The peculiarities of the ecclesiastical arrangements of the lordship proceed from its connection with the monastery already noticed, which, after having risen to a great height of prosperity by the fostering care of many successive kings, underwent the fate of all the other monastic institutions during the reign of Henry VIII. After the dissolution it was converted into a collegiate church for secular priests, which having soon fallen to decay, the abbey, with all its possessions, was granted by Edward VI. to Sir Nicholas Bagnal, in as free, full and ample manner as it had been enjoyed by any abbot. Hence, the episcopal jurisdiction previously exercised by its clerical head devolved at once upon its new proprietor, whose representative, the Earl of Kilmorey, exercises it to its fullest extent, as lay abbot; appointing spiritual officers, holding ecclesiastical courts, granting probates of wills and licences of marriage, and performing every other episcopal act with as plenary power as any bishop, being subject only to the Lord-Primate, as metropolitan.

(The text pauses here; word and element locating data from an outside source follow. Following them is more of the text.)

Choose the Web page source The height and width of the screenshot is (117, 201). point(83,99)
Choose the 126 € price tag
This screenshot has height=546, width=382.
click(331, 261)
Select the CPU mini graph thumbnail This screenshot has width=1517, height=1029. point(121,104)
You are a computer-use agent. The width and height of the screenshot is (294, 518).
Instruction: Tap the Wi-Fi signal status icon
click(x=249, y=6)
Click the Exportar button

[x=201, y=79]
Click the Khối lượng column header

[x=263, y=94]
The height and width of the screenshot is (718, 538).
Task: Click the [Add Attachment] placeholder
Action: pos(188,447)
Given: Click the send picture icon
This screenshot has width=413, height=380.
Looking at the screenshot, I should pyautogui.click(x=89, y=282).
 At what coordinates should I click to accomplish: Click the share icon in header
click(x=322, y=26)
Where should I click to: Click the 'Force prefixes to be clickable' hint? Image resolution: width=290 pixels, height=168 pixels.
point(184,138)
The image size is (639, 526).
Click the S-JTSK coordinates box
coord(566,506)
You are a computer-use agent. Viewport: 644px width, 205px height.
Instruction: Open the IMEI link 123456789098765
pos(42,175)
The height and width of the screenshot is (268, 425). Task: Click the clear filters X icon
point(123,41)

The living is a donative, in the patronage of the Earl of Kilmorey, as lay abbot, who, as such, possesses the whole tithes; yet in the royal visitation book of 1615 it is stated, that Nova Ripa, alias Nieu Rie, is among the parishes under the jurisdiction of the see of Dromore. St. Patrick's church, built by Sir Nicholas Bagnal in 1578, burnt in the civil wars, and restored after the Revolution, was originally the parochial church; but, in 1811, being much dilapidated and too small for the increasing congregation, an act was obtained under the provisions of which a new church was built on an enlarged scale and on a new site, to be henceforth the parish church of St. Mary's, Newry. This church, built in the Gothic style, with a tower and spire 190 feet high, was finished in 1819, at a cost of £12,566. 15. 4 ½., British currency, exclusively of £2469. 4. 7 ½ expended in the purchase of the site, and in obtaining two acts of parliament. The funds for liquidating this charge arose from a bequest of £3138. 9. 2 ¾. from the late W. Needham, Esq., lord of the manor; a bequest of £1346. 15. 4 ½. from Sir Trevor Corry; a donation of £923. 1. 6 ½. from the Earl of Kilmorey, a donation of £461. 10. 9 ½. from General Needham; £2520 raised by the sale of the pews, and £6646. 3. 1. by parochial assessment; it is endowed with £300 per ann., payable by the lay abbot in lieu of tithe.

In 1829, the old church of St. Patrick was repaired and fitted up as a chapel of ease: the living is a chaplaincy or donative, in the gift of the Earl of Kilmorey, who endowed it with £100 per ann., subject to the peculiar jurisdiction of the vicar-general of Newry. In the R. C. arrangements the parish is the head of the diocese of Dromore, being the bishop's parish or mensal, and is co-extensive with that of the Established Church; containing three chapels, two in the town and one at Shinn, 4 miles distant, which arc attended by the same number of curates.

The older R. C. chapel, a well-built but plain structure, with three galleries and a spacious cemetery attached to it, was erected in 1789. Being found too small for the accommodation of the numbers that attended it, a new chapel was erected in the low ground, in the pointed Gothic style, 120 feet long, 74 broad, and 46 feet high to the ceiling. The facade consists of a centre and two wings, with a deeply receding doorway, and is highly ornamented. The interior consists of a nave and two side aisles detached by rows of moulded granite pillars, supporting lofty pointed arches, over which are the clerestory windows by which the centre is lighted: the great altar is surmounted by a large window of three lights. This chapel is considered to be the diocesan chapel of the Bishop of Dromore, who resides at Violet Hill, to the north of Newry, where there was formerly a house of lay friars, which has been transferred to the town; in which also is a seminary for preparing the youth of the Catholic church for Maynooth college.